Por Raphael Machado.
Depois do horrendo atentado terrorista no Crocus City Hall, perto de Moscou, há alguns dias, muitos analistas se perguntaram sobre qual seria a reação de Moscou no entorno internacional, no que concerne países potencialmente envolvidos, dos EUA à Ucrânia, mas sem esquecer os vínculos percebidos no Tajiquistão e na Turquia.
Algumas mudanças já foram detectadas, já que a Rússia bombardeou prédios importantes da inteligência ucraniana, causando um dano em mortos, feridos e perdas materiais que Kiev prefere não divulgar. Algumas articulações internacionais também garantiram a prisão de possíveis colaboradores do atentado em questão na Turquia.
Outros desenvolvimentos nessa direção, inclusive no que concerne retaliações pelos ataques, virão conforme as próprias autoridades russas receberem mais informações sobre os resultados das investigações.

--- TAREFA DADA A ---
Responda com base no texto sobre o atentado no Crocus City Hall:
(i) Perto de que cidade fica o Crocus City Hall?
(ii) Em que país foram presos possíveis colaboradores do atentado?
(iii) De que depende a chegada de outros desenvolvimentos, como retaliações?
--- TAREFA DADA B ---
Retome o texto sobre o atentado no Crocus City Hall e dê continuidade a ele a partir da última frase.

--- LINHAS FORNECIDAS ---
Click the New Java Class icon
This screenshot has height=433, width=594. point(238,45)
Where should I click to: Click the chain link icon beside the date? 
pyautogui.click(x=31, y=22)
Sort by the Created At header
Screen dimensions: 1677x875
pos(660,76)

--- RESPOSTA A ---
(i) Perto de Moscou.
(ii) Na Turquia.
(iii) Das informações que as autoridades russas receberem sobre os resultados das investigações.

--- RESPOSTA B ---
Mas um tema tão importante quanto possíveis mudanças de postura na operação militar especial e nas relações internacionais são as mudanças que tem sido demandadas pelo povo russo após o massacre.
Em primeiro lugar, uma das discussões mais importantes da Rússia hoje é a restauração da pena de morte. A pena de morte não foi abolida na Rússia, sendo prevista no Código Penal para os crimes mais graves contra a vida, como o homicídio com agravantes, o assassinato de servidores públicos e o genocídio.
Não obstante, em 1996 o então presidente Bóris Iéltsin impôs uma moratória “informal” nas execuções com o objetivo de colocar a Rússia dentro do Conselho da Europa. Essa moratória foi formalizada juridicamente pela Corte Constitucional da Rússia em 1999, de modo que há quase 30 anos já não há execuções por lá.
Observe-se, porém, que continua havendo previsão legal para a aplicação da pena de morte. Ademais, a Rússia foi expulsa do Conselho da Europa em março de 2022, de modo que a justificação política para a moratória de execuções não existe mais.
A opinião pública em relação ao retorno da pena de morte é favorável. Uma pesquisa feita por uma agência com vínculos com o Departamento de Estado dos EUA (o Levada Center) apontava em 2019 que 49% dos russos eram favoráveis ao retorno da pena de morte. 19% queriam a sua abolição. É de se esperar que a proporção daqueles que querem o retorno da pena de morte, pelo menos para terroristas e traidores deve ser, hoje, muito maior do que em 2019.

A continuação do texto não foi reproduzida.